-- 短い課題 1 --
エントリーのうち、「You are a computer-use agent.」を含む行から「[x=131, y=51]」を含む行までを両端も含めて修正してください。「back arrow icon」を「return button」に置き換え、それ以外は変えず、画像は出力から外してください。

-- 本文 --
Lebanon

2009年07月13日

レバノンとサウジアラビアの新しい時代到来か?
saadhariri%28lebanon%29.jpg ラフィークの死後、彼が残した167億ドルと言われる莫大な遺産はサード(写真)など彼の子供たちに引き継がれた。その結果、彼らは米フォーブス誌が毎年公表する世界の富豪番付に常連として登場するようになり、例えば今年の番付ではその資産額は、サード・ハリリが14億ドル、弟のアイミンとファハドがそれぞれ11億ドルとされている。ちなみにフォーブス誌ではサードの国籍はサウジアラビアとなっており、彼がサウジアラビアとレバノンの二つの国籍を持っていることがわかる。サードは父親がレバノンに戻った後もサウジアラビアに残り、Ogerグループの通信情報分野で実業家としての実力を発揮し、政治には興味を示さなかった。しかし暗殺された父親の後援者や支持者たちから懇請されてレバノンに帰国、父親の弔い合戦としてその年の総選挙で彼とそのグループは第一党となった。当時まだ35歳で、政治経験が全くなかったため首相就任は固辞し、その後4年間与党総裁としての経験を積んだ後、今回改めて首相になったのである。

 ハリリ一族は今もサウド家の王族と深いつながりを持っている。中でも故ラフィーク・ハリリと親しかったのがタラール殿下である。タラールはサウジアラビア初代国王の18番目の息子であり、ハリド元国王及びアブダッラー現国王の異母兄弟である。そして彼の息子は世界的な投資家として有名なアルワリード王子である。実はタラール殿下の妻モナ王妃、即ちアルワリード王子の母親はレバノン初代首相の娘である。二人は後に離婚するのであるが、アルワリード王子は幼少期を母方の故郷レバノンのベイルートで過ごしている。これらの線を結び合わせると、ラフィーク・ハリリがサウジアラビアで巨大な建設コンツェルンを築き、また息子のサード・ハリリが通信事業を拡大する上で、タラール殿下とアルワリード王子が深く関与していたと見て間違いないであろう。

-- 短い課題 2 --
レバノンの記事の「saadhariri%28l」から「改めて首相になったのである。」までを、両端を含めて一字一句そのまま書き写してください。

-- エントリー一覧 --
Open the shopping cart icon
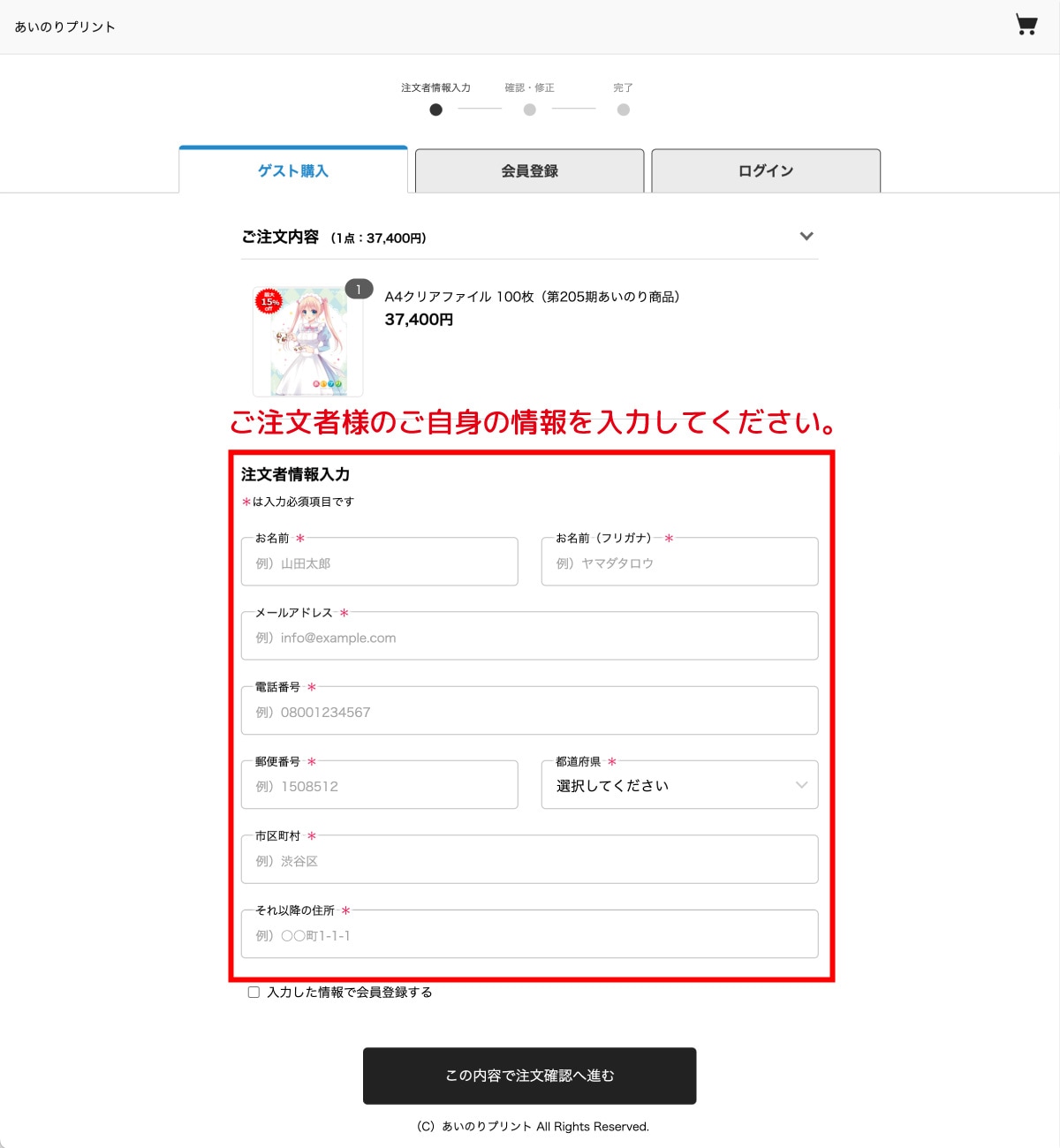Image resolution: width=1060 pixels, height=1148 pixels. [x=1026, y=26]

* * *

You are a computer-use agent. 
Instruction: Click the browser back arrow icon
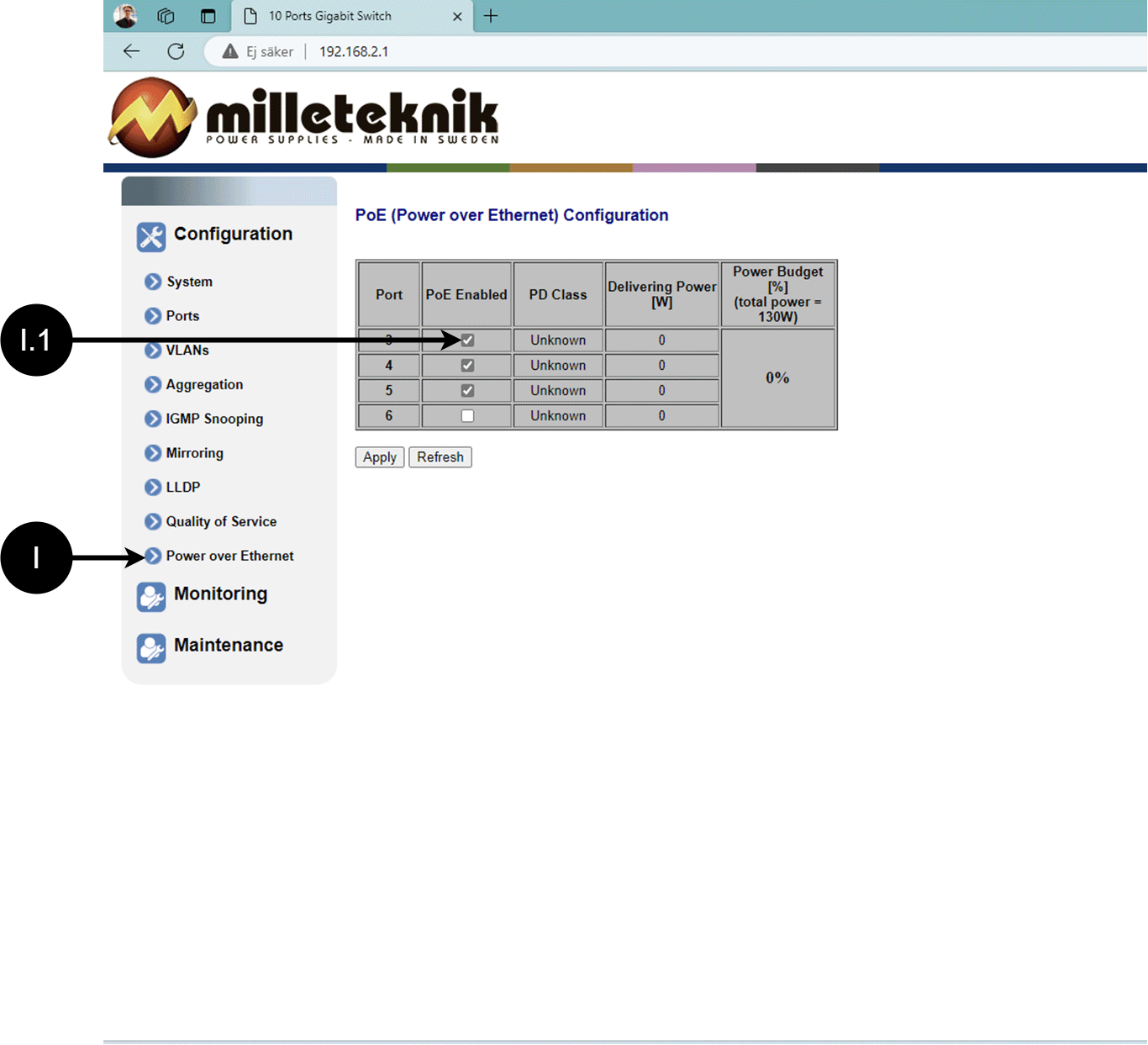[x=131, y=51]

--

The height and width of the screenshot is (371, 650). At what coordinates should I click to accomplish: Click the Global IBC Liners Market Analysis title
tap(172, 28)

-- 完全な解答 1 --
You are a computer-use agent. 
Instruction: Click the browser return button
[x=131, y=51]

-- 完全な解答 2 --
saadhariri%28lebanon%29.jpg ラフィークの死後、彼が残した167億ドルと言われる莫大な遺産はサード(写真)など彼の子供たちに引き継がれた。その結果、彼らは米フォーブス誌が毎年公表する世界の富豪番付に常連として登場するようになり、例えば今年の番付ではその資産額は、サード・ハリリが14億ドル、弟のアイミンとファハドがそれぞれ11億ドルとされている。ちなみにフォーブス誌ではサードの国籍はサウジアラビアとなっており、彼がサウジアラビアとレバノンの二つの国籍を持っていることがわかる。サードは父親がレバノンに戻った後もサウジアラビアに残り、Ogerグループの通信情報分野で実業家としての実力を発揮し、政治には興味を示さなかった。しかし暗殺された父親の後援者や支持者たちから懇請されてレバノンに帰国、父親の弔い合戦としてその年の総選挙で彼とそのグループは第一党となった。当時まだ35歳で、政治経験が全くなかったため首相就任は固辞し、その後4年間与党総裁としての経験を積んだ後、今回改めて首相になったのである。